**Your assignment**
The answer must consist of every line from the data that holds the string "menu".

**Task input**
■ ■ ■ ■ ■ ■ ■

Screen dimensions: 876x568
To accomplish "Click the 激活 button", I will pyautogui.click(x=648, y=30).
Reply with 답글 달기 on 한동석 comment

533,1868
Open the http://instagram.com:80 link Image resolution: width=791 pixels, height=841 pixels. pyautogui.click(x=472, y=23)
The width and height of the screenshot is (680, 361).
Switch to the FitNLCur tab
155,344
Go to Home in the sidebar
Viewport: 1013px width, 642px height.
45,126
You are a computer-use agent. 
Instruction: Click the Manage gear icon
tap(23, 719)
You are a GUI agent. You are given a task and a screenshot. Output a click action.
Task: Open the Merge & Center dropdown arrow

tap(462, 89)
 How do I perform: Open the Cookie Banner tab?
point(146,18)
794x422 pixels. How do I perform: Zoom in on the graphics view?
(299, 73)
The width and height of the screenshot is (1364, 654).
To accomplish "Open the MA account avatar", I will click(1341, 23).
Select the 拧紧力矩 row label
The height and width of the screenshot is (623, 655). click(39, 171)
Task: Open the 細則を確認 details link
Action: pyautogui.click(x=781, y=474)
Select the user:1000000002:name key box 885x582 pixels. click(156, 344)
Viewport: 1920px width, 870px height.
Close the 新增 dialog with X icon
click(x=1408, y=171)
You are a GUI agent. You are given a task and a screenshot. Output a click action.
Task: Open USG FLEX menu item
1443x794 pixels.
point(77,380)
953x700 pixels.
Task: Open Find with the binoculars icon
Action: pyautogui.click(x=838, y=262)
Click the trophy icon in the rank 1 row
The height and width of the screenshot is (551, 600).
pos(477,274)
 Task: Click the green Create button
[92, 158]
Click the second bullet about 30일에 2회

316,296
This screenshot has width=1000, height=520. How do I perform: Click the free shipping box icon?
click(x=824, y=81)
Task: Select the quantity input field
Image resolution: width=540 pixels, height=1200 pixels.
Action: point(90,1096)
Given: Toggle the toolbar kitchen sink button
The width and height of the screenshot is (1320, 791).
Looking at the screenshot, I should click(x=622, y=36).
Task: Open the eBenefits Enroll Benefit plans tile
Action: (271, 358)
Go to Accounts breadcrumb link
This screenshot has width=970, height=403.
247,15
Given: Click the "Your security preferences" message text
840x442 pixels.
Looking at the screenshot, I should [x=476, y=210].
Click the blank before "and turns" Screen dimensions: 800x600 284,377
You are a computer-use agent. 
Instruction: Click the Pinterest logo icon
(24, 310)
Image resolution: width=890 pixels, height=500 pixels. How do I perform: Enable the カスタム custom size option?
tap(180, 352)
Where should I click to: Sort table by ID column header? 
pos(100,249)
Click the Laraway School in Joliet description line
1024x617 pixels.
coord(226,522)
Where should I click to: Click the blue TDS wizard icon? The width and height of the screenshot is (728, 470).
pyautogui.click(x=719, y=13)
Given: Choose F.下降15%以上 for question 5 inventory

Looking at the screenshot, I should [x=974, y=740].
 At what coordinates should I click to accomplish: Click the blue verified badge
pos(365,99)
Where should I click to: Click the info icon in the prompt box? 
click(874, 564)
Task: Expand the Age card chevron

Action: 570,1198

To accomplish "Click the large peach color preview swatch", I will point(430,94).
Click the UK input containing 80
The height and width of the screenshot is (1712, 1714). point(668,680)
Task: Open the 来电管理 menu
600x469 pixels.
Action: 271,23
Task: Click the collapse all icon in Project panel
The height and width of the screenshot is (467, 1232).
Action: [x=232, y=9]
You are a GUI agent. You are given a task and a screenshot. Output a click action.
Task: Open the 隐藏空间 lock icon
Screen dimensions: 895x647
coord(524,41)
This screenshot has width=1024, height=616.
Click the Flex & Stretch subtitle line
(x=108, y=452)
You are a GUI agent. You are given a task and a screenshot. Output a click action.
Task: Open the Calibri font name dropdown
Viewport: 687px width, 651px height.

■ ■ ■ ■ ■ ■ ■

**Answer to the exercise**
Task: Open USG FLEX menu item
Task: Open the 来电管理 menu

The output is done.